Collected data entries
☆ ☆ ☆ ☆ ☆

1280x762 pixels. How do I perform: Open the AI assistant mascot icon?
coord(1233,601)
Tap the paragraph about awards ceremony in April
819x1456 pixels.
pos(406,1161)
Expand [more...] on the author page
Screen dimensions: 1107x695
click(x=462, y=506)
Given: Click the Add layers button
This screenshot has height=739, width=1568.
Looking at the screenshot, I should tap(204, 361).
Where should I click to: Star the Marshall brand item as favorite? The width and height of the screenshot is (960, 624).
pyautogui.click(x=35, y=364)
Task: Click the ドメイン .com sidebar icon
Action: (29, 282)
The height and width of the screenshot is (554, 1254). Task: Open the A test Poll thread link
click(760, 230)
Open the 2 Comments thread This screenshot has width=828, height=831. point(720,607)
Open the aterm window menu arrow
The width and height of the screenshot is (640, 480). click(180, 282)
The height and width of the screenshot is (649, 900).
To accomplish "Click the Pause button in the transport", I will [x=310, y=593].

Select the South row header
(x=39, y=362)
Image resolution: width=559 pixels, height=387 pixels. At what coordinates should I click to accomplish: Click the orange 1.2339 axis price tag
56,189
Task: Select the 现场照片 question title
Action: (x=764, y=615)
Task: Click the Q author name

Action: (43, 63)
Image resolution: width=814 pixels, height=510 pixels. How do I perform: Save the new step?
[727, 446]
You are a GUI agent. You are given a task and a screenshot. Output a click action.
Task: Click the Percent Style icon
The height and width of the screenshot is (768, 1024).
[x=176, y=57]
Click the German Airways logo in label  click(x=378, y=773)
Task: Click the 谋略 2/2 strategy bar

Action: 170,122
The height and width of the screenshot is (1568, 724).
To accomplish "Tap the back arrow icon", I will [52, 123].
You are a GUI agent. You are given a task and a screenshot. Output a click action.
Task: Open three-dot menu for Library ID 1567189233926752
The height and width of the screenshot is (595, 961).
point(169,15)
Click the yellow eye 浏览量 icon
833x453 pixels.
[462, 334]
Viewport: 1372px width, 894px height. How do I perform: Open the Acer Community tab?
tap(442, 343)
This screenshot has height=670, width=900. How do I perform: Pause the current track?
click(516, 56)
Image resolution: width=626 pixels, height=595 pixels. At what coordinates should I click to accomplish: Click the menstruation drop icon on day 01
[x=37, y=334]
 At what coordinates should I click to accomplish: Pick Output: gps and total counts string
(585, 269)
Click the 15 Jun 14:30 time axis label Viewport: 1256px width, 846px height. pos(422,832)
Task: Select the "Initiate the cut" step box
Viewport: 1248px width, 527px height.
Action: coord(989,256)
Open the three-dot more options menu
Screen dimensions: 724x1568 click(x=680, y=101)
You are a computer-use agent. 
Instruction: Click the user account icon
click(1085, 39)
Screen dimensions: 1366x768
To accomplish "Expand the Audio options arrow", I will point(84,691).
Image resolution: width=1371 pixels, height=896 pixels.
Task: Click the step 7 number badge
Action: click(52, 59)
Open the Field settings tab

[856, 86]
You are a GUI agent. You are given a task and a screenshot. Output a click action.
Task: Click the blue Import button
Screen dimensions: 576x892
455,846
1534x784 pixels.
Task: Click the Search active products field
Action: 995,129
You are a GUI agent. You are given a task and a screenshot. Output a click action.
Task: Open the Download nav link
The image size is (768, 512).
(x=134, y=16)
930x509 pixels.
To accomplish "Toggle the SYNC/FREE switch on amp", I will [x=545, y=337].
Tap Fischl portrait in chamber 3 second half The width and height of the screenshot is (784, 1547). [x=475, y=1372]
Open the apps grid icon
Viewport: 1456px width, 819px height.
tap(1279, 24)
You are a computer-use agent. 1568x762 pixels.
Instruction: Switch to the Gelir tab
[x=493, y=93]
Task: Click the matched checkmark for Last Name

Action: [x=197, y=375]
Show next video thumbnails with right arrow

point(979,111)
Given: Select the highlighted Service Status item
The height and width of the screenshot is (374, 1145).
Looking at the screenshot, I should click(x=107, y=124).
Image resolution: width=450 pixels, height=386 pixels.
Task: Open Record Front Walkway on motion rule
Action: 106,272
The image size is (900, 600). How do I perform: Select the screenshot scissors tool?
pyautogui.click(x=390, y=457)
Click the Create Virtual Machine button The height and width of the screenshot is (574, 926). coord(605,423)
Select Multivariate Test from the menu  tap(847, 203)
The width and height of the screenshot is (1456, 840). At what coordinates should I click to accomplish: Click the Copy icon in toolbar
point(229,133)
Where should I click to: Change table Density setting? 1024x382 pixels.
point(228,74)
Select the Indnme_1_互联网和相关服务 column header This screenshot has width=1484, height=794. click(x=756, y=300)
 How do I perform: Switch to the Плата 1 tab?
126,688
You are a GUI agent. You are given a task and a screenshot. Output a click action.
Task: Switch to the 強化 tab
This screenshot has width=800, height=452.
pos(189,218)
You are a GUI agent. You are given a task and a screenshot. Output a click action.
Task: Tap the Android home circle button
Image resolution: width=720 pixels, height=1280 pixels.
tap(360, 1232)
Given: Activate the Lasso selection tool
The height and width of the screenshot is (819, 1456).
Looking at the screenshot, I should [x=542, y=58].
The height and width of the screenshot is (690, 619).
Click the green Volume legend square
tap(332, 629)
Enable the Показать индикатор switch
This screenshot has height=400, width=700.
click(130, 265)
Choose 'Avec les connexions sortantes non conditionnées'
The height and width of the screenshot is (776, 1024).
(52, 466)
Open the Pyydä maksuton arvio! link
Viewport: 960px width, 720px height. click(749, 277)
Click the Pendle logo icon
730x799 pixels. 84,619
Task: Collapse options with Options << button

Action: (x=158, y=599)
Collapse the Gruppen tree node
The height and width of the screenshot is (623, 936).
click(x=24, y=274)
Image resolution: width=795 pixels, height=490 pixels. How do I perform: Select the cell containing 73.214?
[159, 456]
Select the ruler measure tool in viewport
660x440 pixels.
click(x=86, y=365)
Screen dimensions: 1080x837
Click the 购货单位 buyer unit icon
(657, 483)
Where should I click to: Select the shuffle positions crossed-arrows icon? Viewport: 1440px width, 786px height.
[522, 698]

☆ ☆ ☆ ☆ ☆

» EXERCISE OBJECTIVE
Go through the records above, find each line with the string "computer", and copy it.

» WORKED SOLUTION
You are a computer-use agent. 
You are a computer-use agent. 1568x762 pixels.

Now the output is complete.